Are you Uncle Vanya?
I am.
[Gunshot sounds]
Ouch!

“One hundred years from now, the people who come after us, for whom our lives are showing the waywill they think of us kindly? Will they remember us with a kind word? I wish to God I could think so.”

I listened to an LA Theater Works Production featuring Stacy Keach as Uncle Vanya, translated/adapted by David Mamet. The play portrays the visit of an elderly professor and his glamorous younger wife, Yelena, from Moscow to their rural estate. Two friends—Vanya, brother of the professor's late first wife, who has long managed the estate, and Astrov, the local doctor—both fall for the (younger) Yelena, bemoaning their aging and boring country life.

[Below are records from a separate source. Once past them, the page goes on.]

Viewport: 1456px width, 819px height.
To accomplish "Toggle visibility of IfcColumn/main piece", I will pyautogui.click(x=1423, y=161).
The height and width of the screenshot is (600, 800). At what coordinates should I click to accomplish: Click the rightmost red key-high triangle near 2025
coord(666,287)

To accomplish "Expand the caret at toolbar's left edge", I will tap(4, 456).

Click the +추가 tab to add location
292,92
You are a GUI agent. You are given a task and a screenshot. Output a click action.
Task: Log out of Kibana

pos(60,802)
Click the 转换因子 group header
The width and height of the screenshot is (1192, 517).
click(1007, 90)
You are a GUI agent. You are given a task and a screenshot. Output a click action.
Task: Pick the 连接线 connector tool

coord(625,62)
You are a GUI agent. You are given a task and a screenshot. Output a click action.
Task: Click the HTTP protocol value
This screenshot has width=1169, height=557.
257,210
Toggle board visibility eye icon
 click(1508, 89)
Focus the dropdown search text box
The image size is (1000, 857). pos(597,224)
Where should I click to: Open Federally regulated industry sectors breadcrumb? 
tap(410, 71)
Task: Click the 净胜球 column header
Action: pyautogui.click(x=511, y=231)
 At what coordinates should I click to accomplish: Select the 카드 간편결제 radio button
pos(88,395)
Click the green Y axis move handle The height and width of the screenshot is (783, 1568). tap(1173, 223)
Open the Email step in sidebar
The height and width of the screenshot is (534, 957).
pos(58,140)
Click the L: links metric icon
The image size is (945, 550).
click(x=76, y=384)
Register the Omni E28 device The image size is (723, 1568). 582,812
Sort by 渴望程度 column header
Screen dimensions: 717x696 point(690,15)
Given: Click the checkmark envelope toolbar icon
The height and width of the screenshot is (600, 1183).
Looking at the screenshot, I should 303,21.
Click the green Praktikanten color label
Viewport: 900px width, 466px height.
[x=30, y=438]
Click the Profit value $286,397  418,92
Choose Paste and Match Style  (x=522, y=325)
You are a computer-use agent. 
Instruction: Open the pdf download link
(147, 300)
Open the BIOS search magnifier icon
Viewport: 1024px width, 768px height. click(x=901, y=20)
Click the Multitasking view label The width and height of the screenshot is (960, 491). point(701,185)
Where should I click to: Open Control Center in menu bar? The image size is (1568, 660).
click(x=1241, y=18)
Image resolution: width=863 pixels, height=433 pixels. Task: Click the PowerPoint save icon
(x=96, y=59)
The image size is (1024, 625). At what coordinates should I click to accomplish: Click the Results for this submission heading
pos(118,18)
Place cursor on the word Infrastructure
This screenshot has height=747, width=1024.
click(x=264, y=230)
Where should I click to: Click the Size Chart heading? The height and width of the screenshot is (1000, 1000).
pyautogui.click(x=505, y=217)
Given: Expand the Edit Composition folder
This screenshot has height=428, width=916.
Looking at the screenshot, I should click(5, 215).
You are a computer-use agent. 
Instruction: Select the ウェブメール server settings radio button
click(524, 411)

Vanya: You’ve known me for a long time. Tell me, how have I changed?

Astove: You were once young, and now you are old.

And another great exchange:

Helena: What a fine day! Not too hot. [A pause.]

Vanya: A fine day to hang oneself.

Astrov announces he plans to sell the estate, putting things in turmoil. Among other things, Vanya tries to shoot Astrov, and Vanya later considers suicide, until Astrov changes his mind and his daughter talks him out of it

Sonia: What can we do? We must live our lives. Yes, we shall live, Uncle Vanya. We shall live through the long procession of days before us, and through the long evenings; we shall patiently bear the trials that fate imposes on us; we shall work for others without rest, both now and when we are old; and when our last hour comes we shall meet it humbly, and there, beyond the grave, we shall say that we have suffered and wept, that our life was bitter, and God will have pity on us. Ah, then dear, dear Uncle, we shall see that bright and beautiful life; we shall rejoice and look back upon our sorrow here; a tender smile—and—we shall rest. I have faith, Uncle, fervent, passionate faith.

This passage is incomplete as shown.